• **Your instructions**: Please write out, exactly as given, the line that contains "The width and height of the screenshot is (1498, 812)." and all lines that follow it through the end of the listing, and nothing else.

• **Working data**:
§

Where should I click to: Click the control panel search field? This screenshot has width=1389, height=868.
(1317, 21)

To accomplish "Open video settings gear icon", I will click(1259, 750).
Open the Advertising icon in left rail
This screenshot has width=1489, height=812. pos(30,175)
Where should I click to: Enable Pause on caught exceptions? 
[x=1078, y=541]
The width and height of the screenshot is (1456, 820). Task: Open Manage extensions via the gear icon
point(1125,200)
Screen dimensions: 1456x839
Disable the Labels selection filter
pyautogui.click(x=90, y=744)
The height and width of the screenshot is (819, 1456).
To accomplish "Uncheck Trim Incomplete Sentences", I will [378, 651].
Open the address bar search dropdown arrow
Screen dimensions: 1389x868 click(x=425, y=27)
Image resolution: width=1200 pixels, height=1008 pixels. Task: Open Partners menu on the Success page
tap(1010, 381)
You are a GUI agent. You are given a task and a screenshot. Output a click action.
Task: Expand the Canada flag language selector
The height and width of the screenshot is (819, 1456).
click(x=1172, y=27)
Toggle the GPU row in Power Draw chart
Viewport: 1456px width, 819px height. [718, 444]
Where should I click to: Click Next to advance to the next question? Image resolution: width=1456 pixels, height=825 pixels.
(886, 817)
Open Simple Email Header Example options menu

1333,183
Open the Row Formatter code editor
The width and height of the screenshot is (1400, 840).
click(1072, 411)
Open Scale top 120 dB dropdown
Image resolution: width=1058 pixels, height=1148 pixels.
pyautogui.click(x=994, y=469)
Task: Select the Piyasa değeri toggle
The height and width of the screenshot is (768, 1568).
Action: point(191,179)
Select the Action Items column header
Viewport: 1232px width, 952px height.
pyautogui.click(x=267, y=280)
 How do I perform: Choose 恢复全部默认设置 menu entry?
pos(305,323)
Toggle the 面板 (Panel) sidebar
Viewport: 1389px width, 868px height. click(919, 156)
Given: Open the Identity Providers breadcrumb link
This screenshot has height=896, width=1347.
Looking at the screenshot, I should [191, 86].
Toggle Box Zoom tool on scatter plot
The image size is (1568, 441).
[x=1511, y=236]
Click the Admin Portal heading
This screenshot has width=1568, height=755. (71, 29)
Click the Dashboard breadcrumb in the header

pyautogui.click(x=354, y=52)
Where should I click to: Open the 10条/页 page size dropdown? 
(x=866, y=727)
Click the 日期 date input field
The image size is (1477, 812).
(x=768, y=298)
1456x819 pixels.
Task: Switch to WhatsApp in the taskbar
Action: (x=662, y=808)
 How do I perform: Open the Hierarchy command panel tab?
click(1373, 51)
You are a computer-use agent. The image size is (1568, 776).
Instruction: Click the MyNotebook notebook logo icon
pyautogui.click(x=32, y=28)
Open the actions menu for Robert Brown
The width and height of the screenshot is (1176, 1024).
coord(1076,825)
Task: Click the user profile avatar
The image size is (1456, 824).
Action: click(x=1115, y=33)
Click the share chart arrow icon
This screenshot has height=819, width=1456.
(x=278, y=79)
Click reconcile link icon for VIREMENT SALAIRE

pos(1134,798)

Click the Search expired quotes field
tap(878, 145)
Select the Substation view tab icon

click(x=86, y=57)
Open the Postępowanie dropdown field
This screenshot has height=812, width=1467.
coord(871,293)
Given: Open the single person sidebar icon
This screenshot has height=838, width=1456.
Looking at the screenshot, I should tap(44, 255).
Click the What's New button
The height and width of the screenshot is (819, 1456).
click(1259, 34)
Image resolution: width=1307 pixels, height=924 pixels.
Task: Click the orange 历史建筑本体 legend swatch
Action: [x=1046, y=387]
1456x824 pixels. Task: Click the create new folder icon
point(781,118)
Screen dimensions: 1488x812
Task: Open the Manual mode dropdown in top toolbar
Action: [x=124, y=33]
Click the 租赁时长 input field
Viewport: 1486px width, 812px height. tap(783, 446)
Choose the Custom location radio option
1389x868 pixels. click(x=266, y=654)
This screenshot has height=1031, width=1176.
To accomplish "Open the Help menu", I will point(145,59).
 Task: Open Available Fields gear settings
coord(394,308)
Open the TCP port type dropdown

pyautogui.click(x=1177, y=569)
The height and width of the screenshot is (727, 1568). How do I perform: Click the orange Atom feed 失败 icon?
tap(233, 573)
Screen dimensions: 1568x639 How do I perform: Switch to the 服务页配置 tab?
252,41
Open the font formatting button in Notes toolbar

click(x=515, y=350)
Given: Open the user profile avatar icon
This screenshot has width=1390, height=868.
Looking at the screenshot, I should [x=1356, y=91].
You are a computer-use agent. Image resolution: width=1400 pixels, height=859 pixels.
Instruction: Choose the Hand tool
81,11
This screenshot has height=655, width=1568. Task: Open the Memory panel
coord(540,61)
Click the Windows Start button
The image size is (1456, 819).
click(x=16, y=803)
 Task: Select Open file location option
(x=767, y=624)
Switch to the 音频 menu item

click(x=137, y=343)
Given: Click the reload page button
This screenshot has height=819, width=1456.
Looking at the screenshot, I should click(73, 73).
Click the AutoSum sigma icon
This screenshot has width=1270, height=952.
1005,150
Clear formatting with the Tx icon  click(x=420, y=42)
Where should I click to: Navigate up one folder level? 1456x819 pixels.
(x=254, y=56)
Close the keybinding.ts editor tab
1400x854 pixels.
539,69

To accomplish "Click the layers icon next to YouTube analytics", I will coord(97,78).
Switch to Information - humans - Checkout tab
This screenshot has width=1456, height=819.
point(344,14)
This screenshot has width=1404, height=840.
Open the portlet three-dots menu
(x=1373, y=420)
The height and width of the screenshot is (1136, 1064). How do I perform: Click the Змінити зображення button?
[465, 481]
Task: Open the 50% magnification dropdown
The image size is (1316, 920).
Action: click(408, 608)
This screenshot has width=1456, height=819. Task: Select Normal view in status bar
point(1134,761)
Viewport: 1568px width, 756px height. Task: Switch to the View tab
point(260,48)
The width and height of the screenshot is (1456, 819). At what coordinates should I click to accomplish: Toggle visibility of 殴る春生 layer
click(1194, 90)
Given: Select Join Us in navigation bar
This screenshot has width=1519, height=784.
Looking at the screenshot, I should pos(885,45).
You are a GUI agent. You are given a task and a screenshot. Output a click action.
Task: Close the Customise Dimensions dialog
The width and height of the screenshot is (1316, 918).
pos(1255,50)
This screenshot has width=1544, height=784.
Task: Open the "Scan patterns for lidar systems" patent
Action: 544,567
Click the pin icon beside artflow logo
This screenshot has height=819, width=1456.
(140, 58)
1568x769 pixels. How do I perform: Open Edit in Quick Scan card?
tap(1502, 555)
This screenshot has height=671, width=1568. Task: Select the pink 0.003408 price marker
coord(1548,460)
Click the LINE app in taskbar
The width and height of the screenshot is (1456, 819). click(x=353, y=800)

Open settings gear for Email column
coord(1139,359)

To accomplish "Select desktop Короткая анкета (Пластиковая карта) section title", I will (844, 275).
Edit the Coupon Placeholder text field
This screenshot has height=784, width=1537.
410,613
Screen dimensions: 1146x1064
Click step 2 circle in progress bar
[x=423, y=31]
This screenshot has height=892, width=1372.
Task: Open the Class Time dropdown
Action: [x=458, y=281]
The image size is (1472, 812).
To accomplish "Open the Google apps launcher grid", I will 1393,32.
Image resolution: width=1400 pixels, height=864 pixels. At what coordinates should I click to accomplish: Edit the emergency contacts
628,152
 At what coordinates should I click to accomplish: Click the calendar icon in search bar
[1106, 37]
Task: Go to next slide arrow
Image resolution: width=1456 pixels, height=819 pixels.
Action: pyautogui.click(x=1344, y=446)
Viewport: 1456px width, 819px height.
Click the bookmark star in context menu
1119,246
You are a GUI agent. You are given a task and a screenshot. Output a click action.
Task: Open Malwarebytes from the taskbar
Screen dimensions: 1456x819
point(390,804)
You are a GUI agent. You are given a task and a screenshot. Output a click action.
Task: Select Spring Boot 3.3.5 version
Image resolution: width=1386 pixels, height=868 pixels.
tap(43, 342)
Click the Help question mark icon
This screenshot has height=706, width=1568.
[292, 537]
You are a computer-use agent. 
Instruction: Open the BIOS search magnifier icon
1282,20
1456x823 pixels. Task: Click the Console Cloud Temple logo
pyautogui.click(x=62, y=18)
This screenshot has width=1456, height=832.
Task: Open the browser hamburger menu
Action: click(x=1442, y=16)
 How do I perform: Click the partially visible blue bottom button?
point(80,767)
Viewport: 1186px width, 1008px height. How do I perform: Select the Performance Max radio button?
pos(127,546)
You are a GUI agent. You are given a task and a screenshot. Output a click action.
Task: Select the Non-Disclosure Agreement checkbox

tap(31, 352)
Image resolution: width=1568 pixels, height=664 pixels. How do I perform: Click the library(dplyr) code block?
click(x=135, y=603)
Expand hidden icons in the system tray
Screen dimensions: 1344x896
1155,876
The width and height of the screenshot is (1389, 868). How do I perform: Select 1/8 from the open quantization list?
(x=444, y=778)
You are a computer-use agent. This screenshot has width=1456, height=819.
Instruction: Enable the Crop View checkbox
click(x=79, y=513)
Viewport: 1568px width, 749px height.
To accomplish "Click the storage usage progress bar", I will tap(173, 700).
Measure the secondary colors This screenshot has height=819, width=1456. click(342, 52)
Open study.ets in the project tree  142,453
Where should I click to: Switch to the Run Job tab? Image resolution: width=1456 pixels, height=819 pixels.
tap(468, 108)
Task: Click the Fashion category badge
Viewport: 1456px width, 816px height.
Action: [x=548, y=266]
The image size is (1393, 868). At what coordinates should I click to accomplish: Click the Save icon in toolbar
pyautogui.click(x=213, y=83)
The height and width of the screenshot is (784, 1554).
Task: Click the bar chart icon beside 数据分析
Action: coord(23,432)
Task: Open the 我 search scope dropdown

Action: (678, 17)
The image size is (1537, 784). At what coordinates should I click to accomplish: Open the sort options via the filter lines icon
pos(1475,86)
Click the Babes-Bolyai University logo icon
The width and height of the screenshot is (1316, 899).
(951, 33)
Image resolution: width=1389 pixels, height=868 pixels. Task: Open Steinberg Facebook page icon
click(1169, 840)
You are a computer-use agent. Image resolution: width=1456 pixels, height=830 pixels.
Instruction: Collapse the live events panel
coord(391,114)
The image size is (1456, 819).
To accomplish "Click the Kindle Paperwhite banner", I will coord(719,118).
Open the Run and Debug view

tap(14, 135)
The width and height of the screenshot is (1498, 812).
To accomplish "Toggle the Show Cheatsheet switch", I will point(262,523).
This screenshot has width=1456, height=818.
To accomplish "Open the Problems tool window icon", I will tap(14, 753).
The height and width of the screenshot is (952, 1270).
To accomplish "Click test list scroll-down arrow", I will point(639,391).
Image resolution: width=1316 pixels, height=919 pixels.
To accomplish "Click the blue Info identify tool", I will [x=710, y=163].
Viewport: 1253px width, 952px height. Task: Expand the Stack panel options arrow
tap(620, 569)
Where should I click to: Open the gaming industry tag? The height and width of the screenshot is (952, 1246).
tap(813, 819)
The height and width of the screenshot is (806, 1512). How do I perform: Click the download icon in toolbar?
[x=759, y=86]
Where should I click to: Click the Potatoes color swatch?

§

• **Expected output**:
The width and height of the screenshot is (1498, 812).
To accomplish "Toggle the Show Cheatsheet switch", I will point(262,523).
This screenshot has width=1456, height=818.
To accomplish "Open the Problems tool window icon", I will tap(14, 753).
The height and width of the screenshot is (952, 1270).
To accomplish "Click test list scroll-down arrow", I will point(639,391).
Image resolution: width=1316 pixels, height=919 pixels.
To accomplish "Click the blue Info identify tool", I will [x=710, y=163].
Viewport: 1253px width, 952px height. Task: Expand the Stack panel options arrow
tap(620, 569)
Where should I click to: Open the gaming industry tag? The height and width of the screenshot is (952, 1246).
tap(813, 819)
The height and width of the screenshot is (806, 1512). How do I perform: Click the download icon in toolbar?
[x=759, y=86]
Where should I click to: Click the Potatoes color swatch?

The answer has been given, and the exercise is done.